FacingDirectionLongitude, FacingDirectionLatitude, Radius, RoomIndex1, RoomIndex2
See above.

This function can be used to open the portal (it's open by default) or to close it.

`OpenPortal(` `PortalID,` `OpenClose` `)`

PortalID
The identifier of the portal you want to modify. This is the return value of the call to CreatePortal(...) that created the portal.

OpenClose
Pass true to open this portal or false to close it. If a portal is closed the camera will still be able to pass through it to get to another room, because portals do not do any collision detection, but rooms that could be seen through the portal will not be visible anymore.

This function destroys the portal with the given identifier.

`DestroyPortal(` `PortalID` `)`

PortalID
The identifier of the portal you want to destroy. This is the return value of the call to CreatePortal(...) that created the portal.

A piece of information which can not be found through the use of portals is which room the camera is in initially. For this reason you need to be able to set this up manually. This can be done through the function SetObjectRoom(...) just like for all other objects.

The portal engine does not just give you a performance increase, it can also be very helpful to code gameplay-related things. For example you can start a particular video sequence if the camera passes through a particular portal for the first time. It can also be useful for AI programming. If the camera is in the same room as the enemy, the enemy needs to get active. To realize things like this, you need to be able to find out which room an object is currently in. This information can be retrieved through the following function.

This function retrieves the index of the room the object calling it is currently in.

`GetObjectRoom()`

Other than that you can avoid lots of unnecessary calculations by performing them only for objects which are in a visible room. For example particle systems do not need to be updated unless they can be seen by the camera, and objects do not need to check for collisions with objects in other rooms. To find out whether a room can be seen by a particular camera you can use the following function.

This function returns whether the room with the given index can be seen by the camera it's called by.

`GetRoomVisibility(` `RoomIndex` `)`

RoomIndex
The index of the room of which you want to retrieve the visibility state.

Lots of advantages of the use of the advanced culling functions have already been mentioned. They increase the performance strongly, they can be used to avoid the unnecessary execution of code, they make the collision detection more efficient, they can be helpful for AI and they give you the possibility to control which light source effects which object. Here comes another advantage. The use of the advanced culling functions also gives you the possibility to have different ambient lighting for different objects.
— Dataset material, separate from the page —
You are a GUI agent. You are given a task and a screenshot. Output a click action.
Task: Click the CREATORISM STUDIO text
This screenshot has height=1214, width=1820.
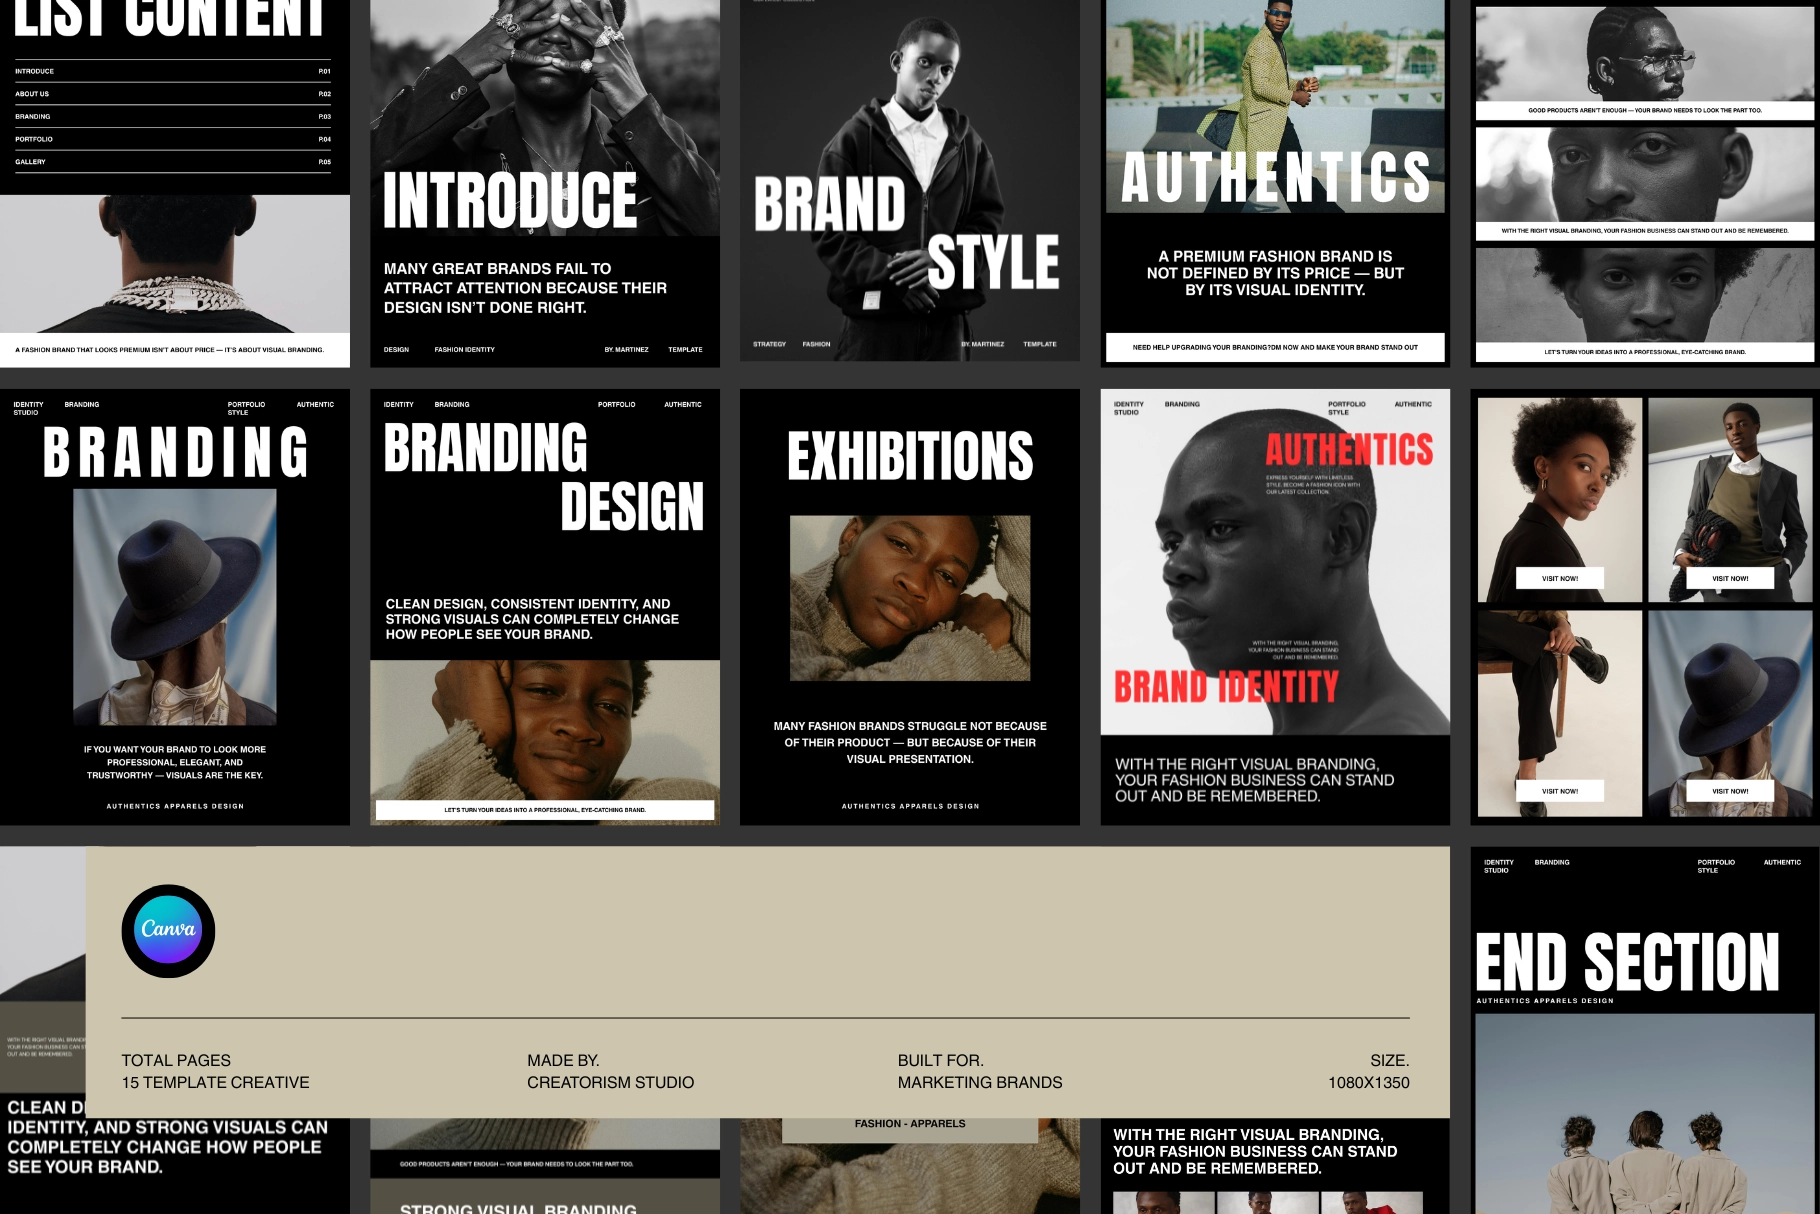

SetAmbient(...) specifies a particular ambient lighting color for all rooms. You can change this color for single rooms using the following function.

This function changes the ambient lighting color for a given room.

`SetRoomAmbient(` `RoomIndex,` `AmbientColorR, AmbientColorG, AmbientColorB` `)`

RoomIndex
The index of the room for which you want to specify a new ambient lighting color.

AmbientColorR, AmbientColorG, AmbientColorB
The ambient lighting color, which is to be set up for this room. For more information about ambient lighting refer to the description of SetAmbient(...).

Note that every call to SetAmbient(...) will overwrite the changes made by this function.